2020年05月11日 06時01分04秒 | -ノンフィクション
第6章の感染症サーベイランス体制は、疾患を重要性・緊急度により区分けをして、全数届け出と定点報告に分けるほか、食品や動物や環境なども監視体制に組み込み、保健所を通じて横断的に網羅し、衛生研究所や都道府県衛生部等を介して中央感染症情報センターに集約されます。これはこれで、仕組みとしてはよくできていると感じます。ところが、現在の新しい感染症の大流行にうまく対処できていないように感じられるのはなぜか。おそらくそれは、この感染症サーベイランスの仕組みの中核となる保健所の機能が、これまでの施策によって少しずつ弱体化してきているのではないか。

国の仕事を県に移管し、県の仕事が中核都市に移管し、保健所の業務は増えているはずです。一方で専門的力量を持つ有資格職員は一朝一夕には増やせない。一般的な事務職員を増やしても保健所の能力は向上しない。情報化等を理由に職員数を抑制し省力化を目指せば、日常業務で精一杯となり、新たな感染症の突発にうまく対応できないのではなかろうか。PCR 検査体制の拡充が思うように進まないのも、たぶん予算と人事の権限を握る官僚制がもたらした弊害の面もあるのだろうと思います。

第7章は、梅毒とエイズを例に、性感染症対策の難しさが感じられ、第8章で麻薬の問題が感染症対策の一環として論じられるのも、麻薬と性感染症が一体のものとして広がる現状を表しているのだろうと理解しました。

終章で指摘されている21世紀日本の感染症対策への視点は、今更のように納得できるものです。海外渡航者の感染症、インフルエンザと肺炎対策、院内感染など、「新型コロナ」の「コ」の字も出てこないけれど、まるで未来を予測したかのような項目が並びます。

身近なところでは、役場も市役所も県庁も数年で担当業務が代わります。

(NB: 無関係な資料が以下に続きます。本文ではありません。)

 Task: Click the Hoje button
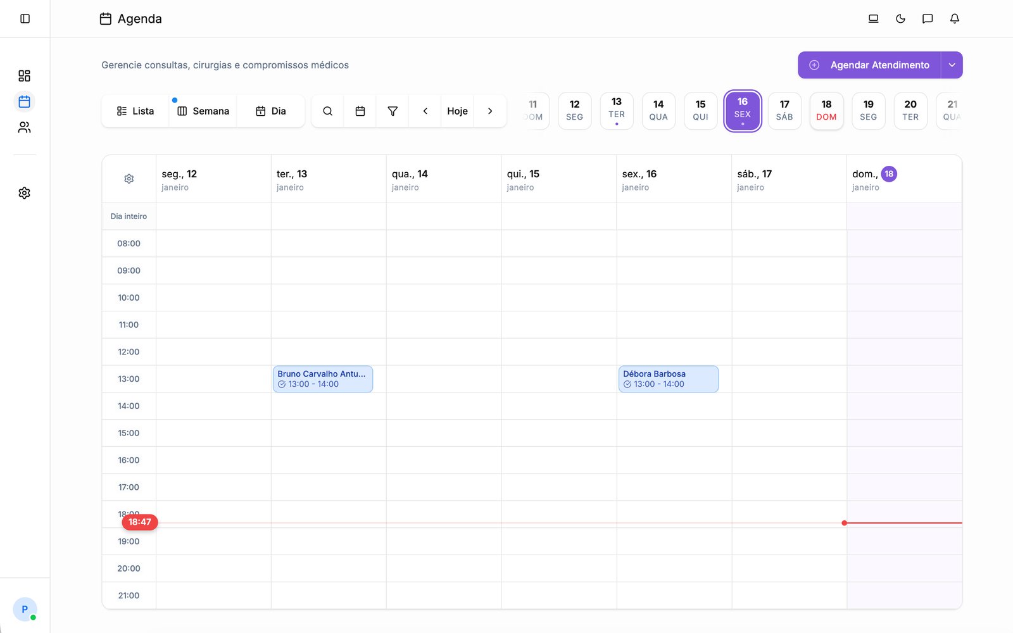pyautogui.click(x=457, y=111)
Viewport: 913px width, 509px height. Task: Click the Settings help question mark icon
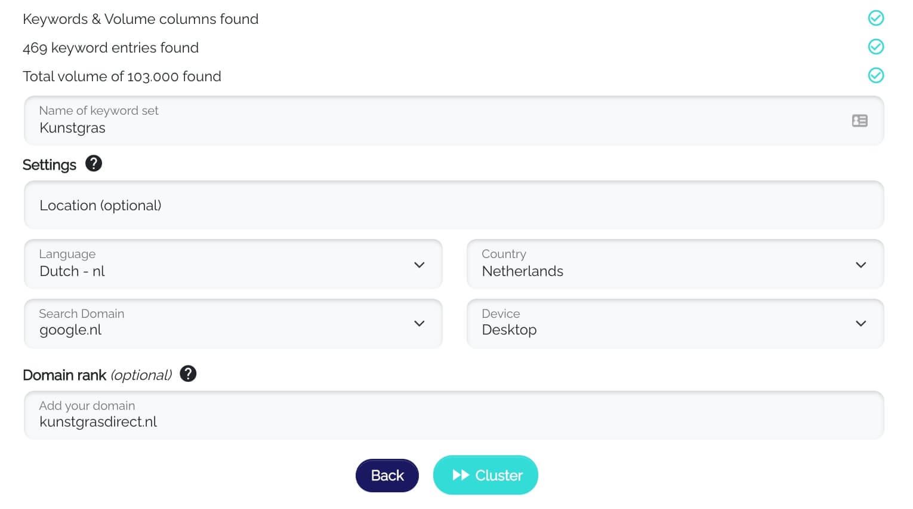coord(94,164)
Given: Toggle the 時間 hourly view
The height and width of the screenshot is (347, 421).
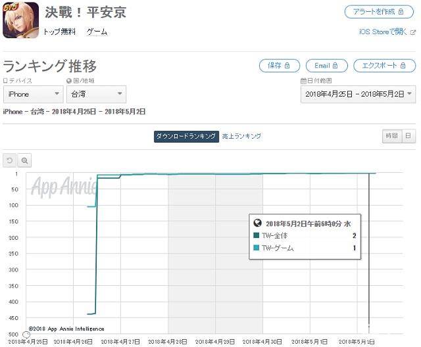Looking at the screenshot, I should pos(391,135).
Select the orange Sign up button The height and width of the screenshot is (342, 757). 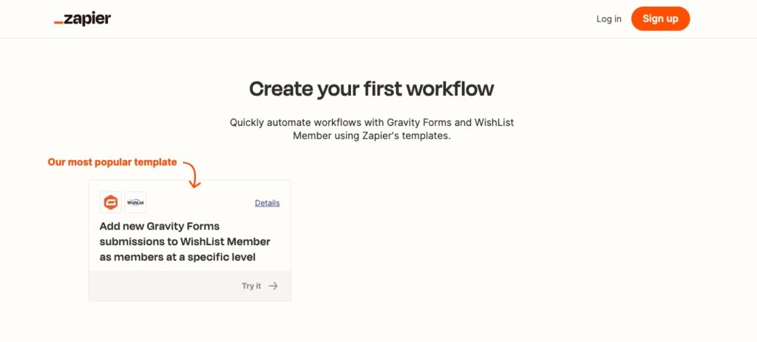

癒着を防止し、なんでもできる総合的な人材育成をすることが大切だという行政的視点は重要なものでしょうけれど、お役所の予算と人事を担当する人たちが人々の生活に直接に関わる professional work を経済合理性の観点から査定し、結果的に機能を限定させてしまうのはどうなのだろう。 専門家を専門家として遇するのではなく、都合の良い時だけ専門家を表に出して弾除けに使うとしたら、それは明治維新で士族が官僚となり(*1)、農工商に属する技術者を下に見た旧弊が今も継続しているかのように見えてしまいます。

いや、問題はそんなところにはなくて、政治家のリーダーシップが問題だとか外国の元首の招待や国際的スポーツ大会開催への思惑だとか、はては某ナントカの陰謀論だとか、いろいろな見方が可能かとは思います(*2)が、とりあえず本書を読んで身近なところから抱いた素朴な感想でした。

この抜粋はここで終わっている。